- **WHAT THE TASK REQUIRES**
Repeat each record below exactly, dropping the pictures.

- **SUPPLIED DATA**
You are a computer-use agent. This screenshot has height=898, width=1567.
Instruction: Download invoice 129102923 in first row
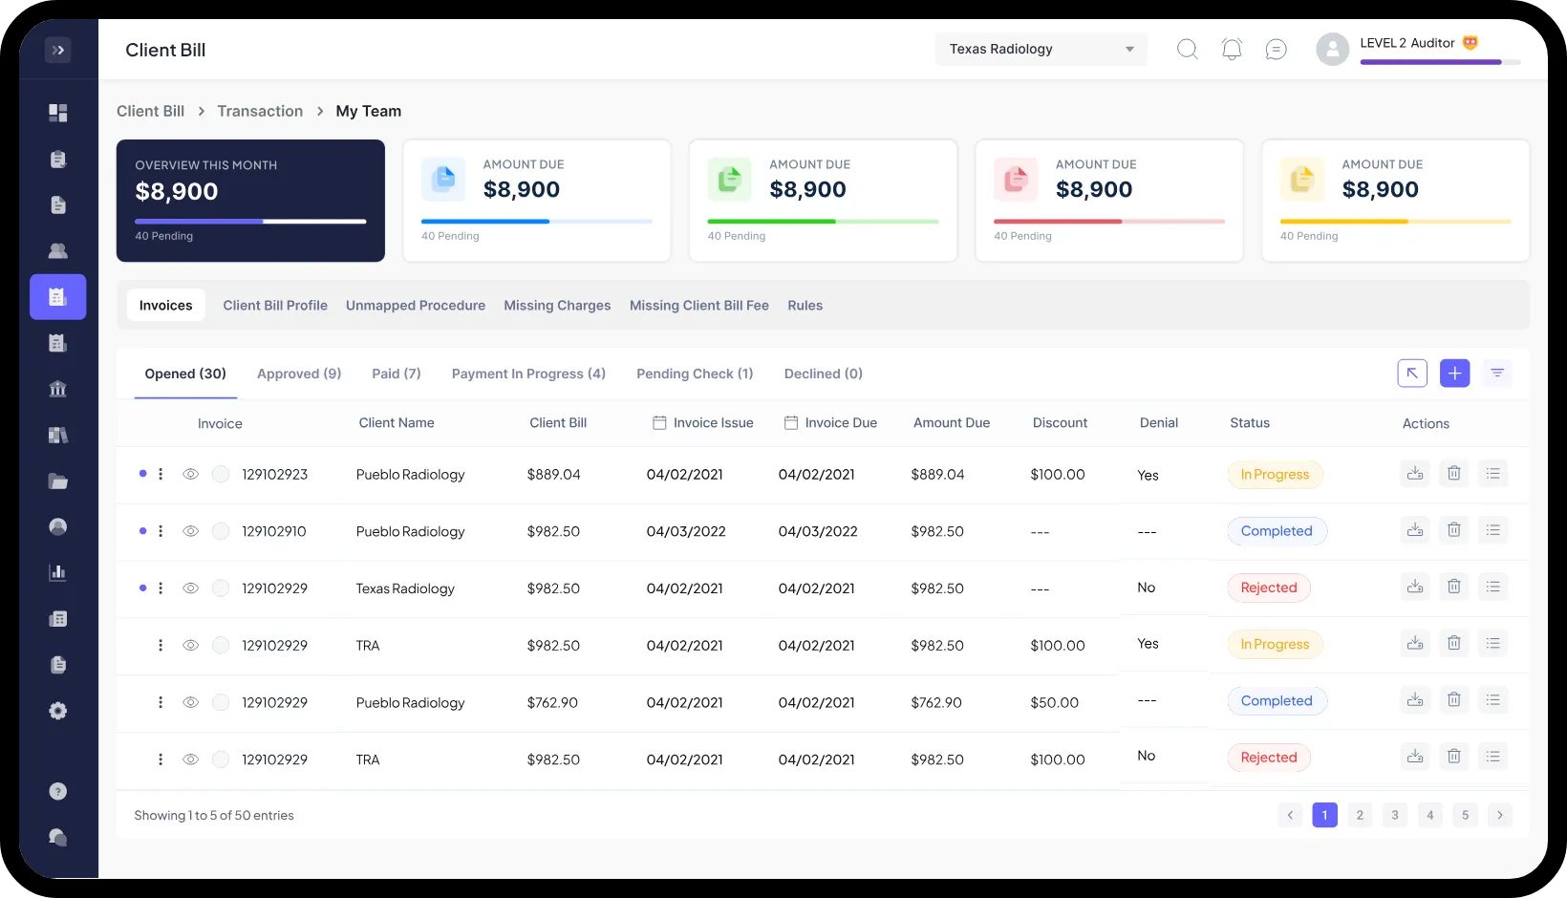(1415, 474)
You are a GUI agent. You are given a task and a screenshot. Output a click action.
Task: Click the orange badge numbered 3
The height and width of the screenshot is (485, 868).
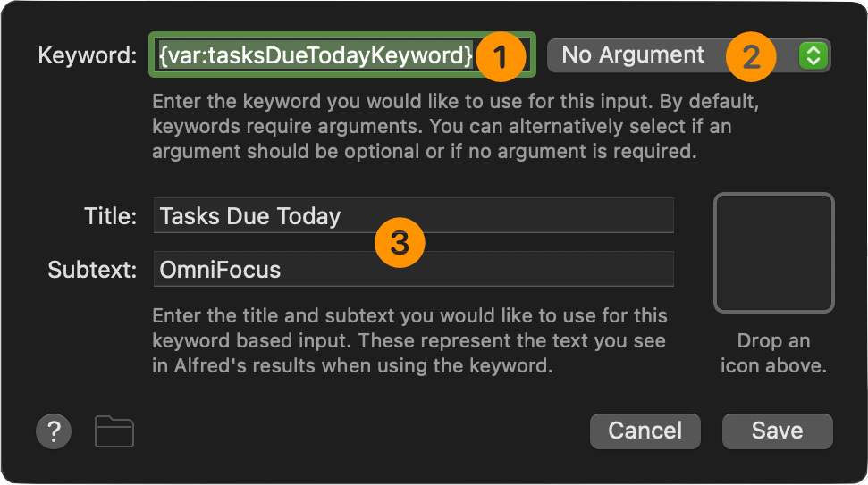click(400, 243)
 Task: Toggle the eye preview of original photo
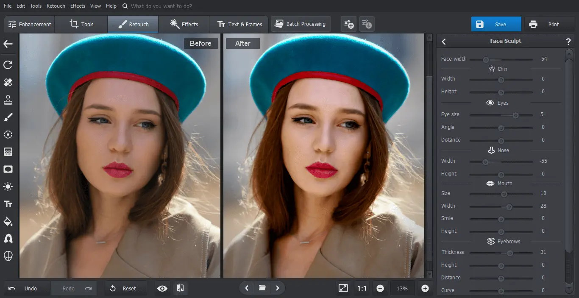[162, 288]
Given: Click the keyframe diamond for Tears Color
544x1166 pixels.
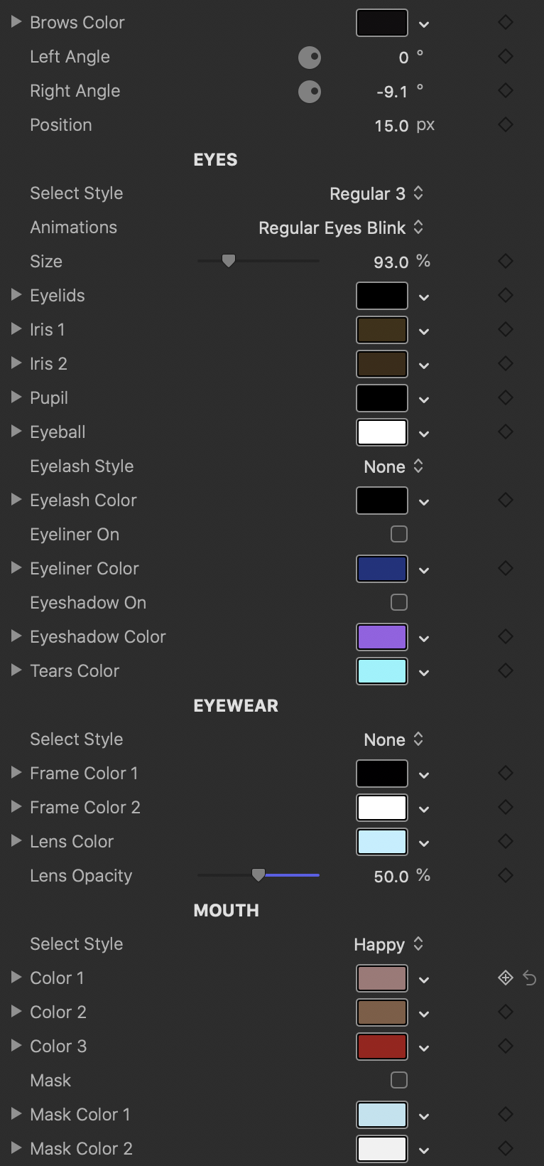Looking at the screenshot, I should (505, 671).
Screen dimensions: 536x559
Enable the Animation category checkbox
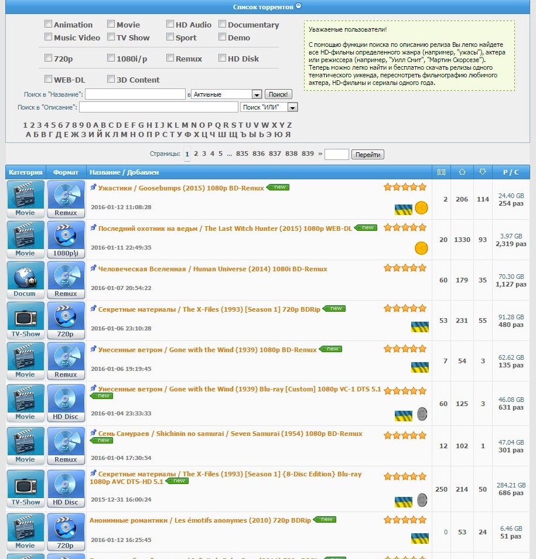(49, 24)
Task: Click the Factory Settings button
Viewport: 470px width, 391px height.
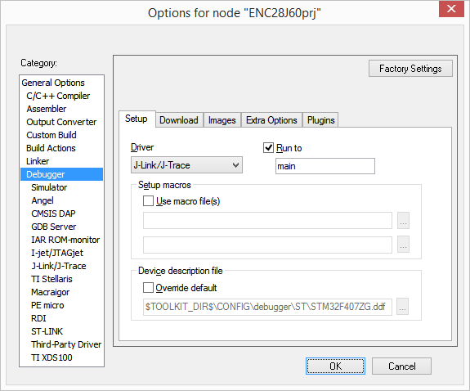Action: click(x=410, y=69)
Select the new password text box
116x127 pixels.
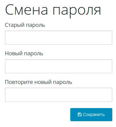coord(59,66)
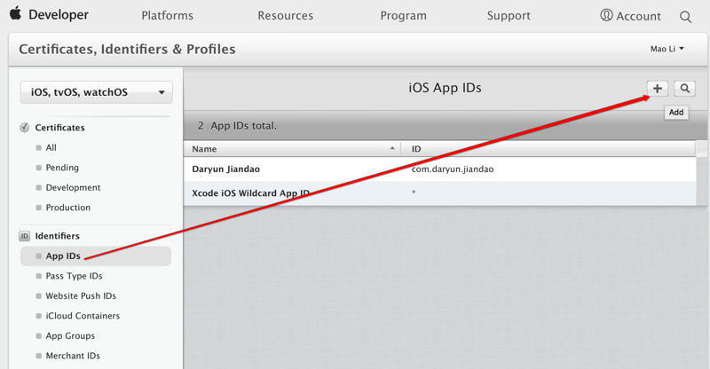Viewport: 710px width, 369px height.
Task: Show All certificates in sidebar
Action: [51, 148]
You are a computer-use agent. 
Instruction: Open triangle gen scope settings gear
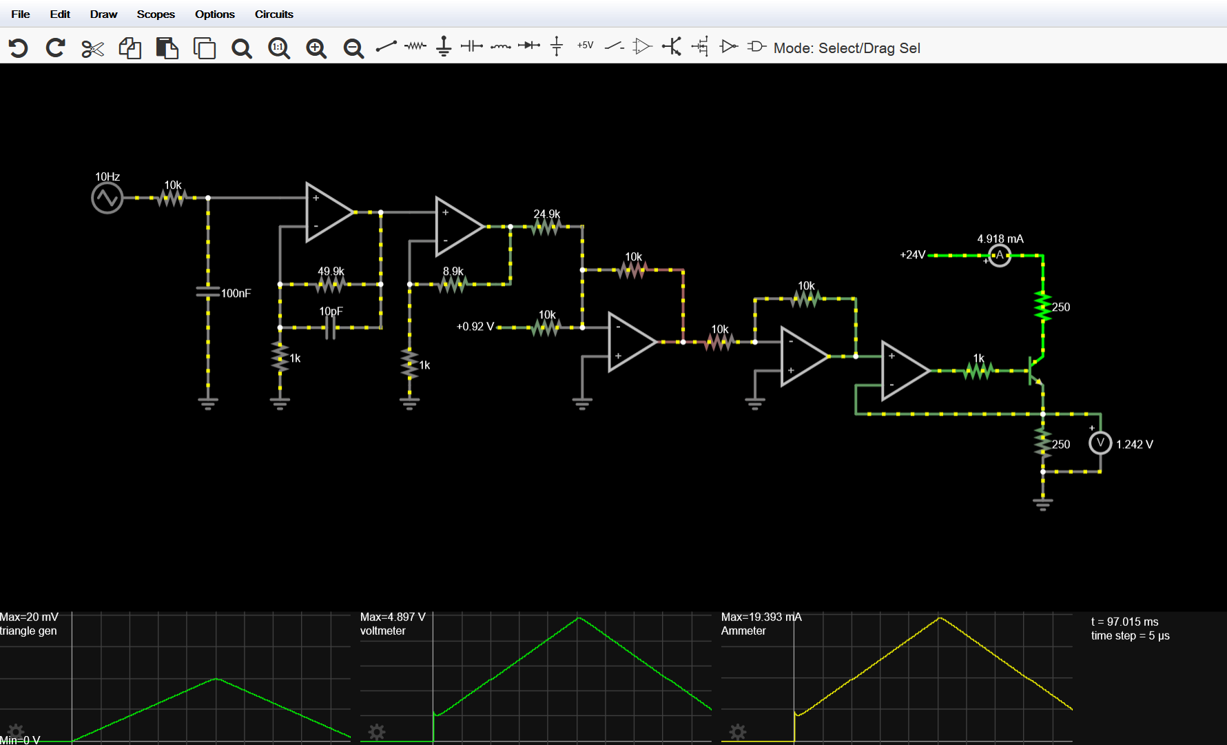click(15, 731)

- **RESPONSE AREA**
You are a computer-use agent. This screenshot has height=898, width=1567.
Instruction: Download invoice 129102923 in first row
(1415, 474)
You are a GUI agent. You are given a task and a screenshot. Output a click action.
Task: Click the orange badge numbered 3
The height and width of the screenshot is (485, 868).
click(400, 243)
 Task: Toggle the eye preview of original photo
[162, 288]
Given: Click the keyframe diamond for Tears Color
544x1166 pixels.
Looking at the screenshot, I should (505, 671).
Screen dimensions: 536x559
Enable the Animation category checkbox
(49, 24)
Task: Click the Factory Settings button
Viewport: 470px width, 391px height.
Action: click(x=410, y=69)
Select the new password text box
116x127 pixels.
coord(59,66)
Viewport: 710px width, 369px height.
Task: Show All certificates in sidebar
Action: [51, 148]
You are a computer-use agent. 
Instruction: Open triangle gen scope settings gear
click(15, 731)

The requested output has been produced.